Sunday, July 31, 2011

NYT with some good economic reporting

Binyamin Appelbaum and Catherine Rampell have a great article on the front page of Monday's Times, "From Big Spending to Big Cuts, All While the Economy Stalls." It looks at what the actual research says regarding cutting spending in an economy like ours. Nothing crazy or new or groundbreaking here, but it lays out nicely how this is not such a good idea.

The best part is where they get some Chicago economist talking about his theory that it's actually the opposite:
Some conservative economists argue that even the immediate impact of a deal could be positive. Classic economic theory holds that people respond to the growth of government by spending less of their own money, because they assume that taxes will increase. A reduction in the federal debt therefore should encourage people to spend more of their money.
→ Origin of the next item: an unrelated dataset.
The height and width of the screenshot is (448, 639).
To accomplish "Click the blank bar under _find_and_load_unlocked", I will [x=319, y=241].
“From an accounting point of view, it seems obvious that you would reduce G.D.P. if you cut government spending,” said Randall Kroszner, an economics professor at the University of Chicago and a former Fed governor appointed by Mr. Bush. “But the key is really the impact on consumption and investment. If you reduce government spending and if people think that reduces uncertainty about the tax burden down the line, they may be more comfortable with spending.”
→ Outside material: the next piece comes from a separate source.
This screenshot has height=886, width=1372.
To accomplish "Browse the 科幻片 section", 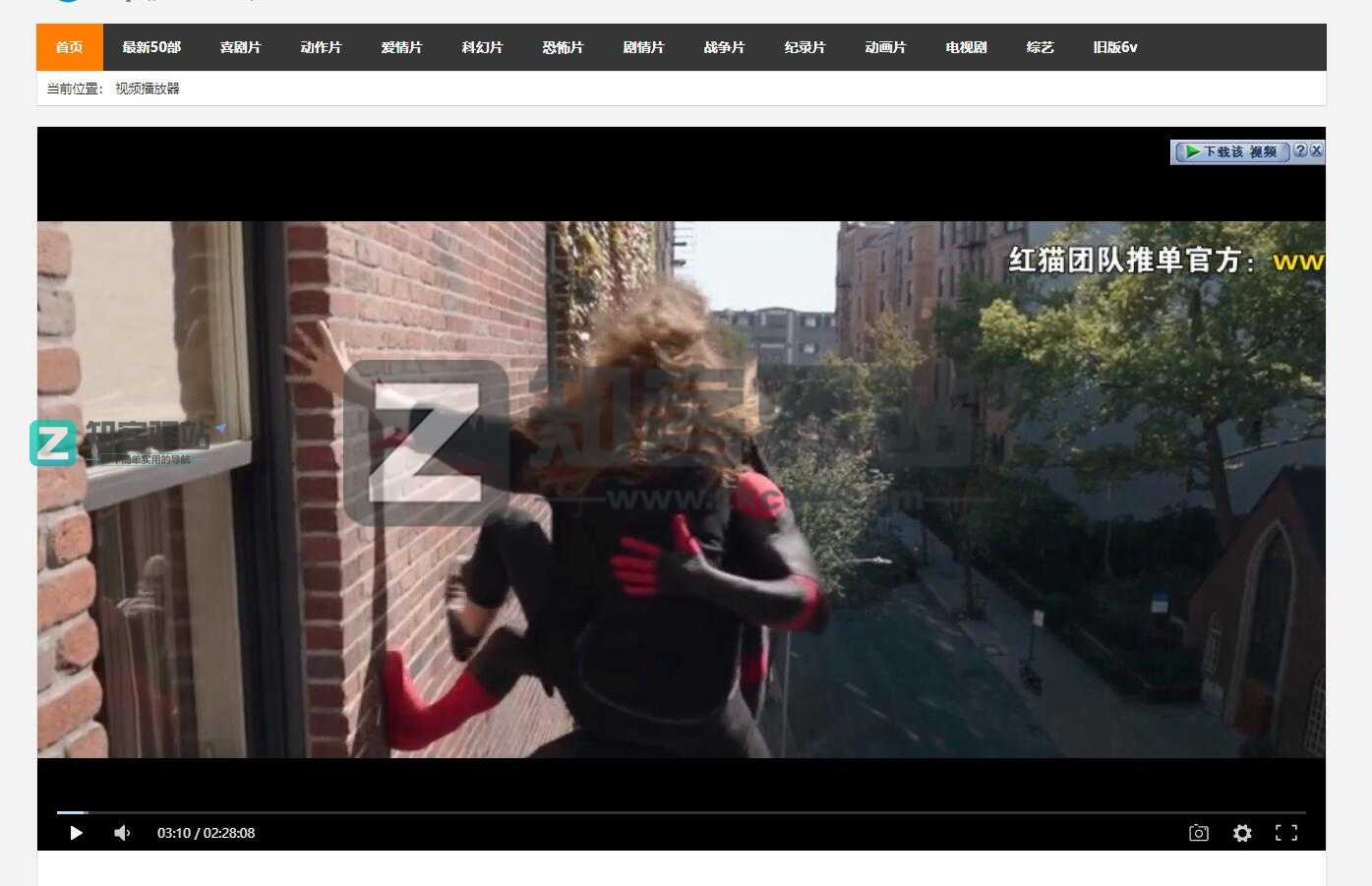I will point(482,47).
Economists who have examined the historical record, however, say the evidence is clear that the immediate impact of spending cuts outweighs any short-term benefits to confidence.

“When you look at the history of these things, the finding is that we shouldn’t be kidding ourselves,” said Paolo Mauro, chief of the fiscal affairs department at the International Monetary Fund and the editor of a book of case studies, “Chipping Away at Public Debt.” “When you do fiscal adjustment in the near term, it does have an adverse impact on economic growth.”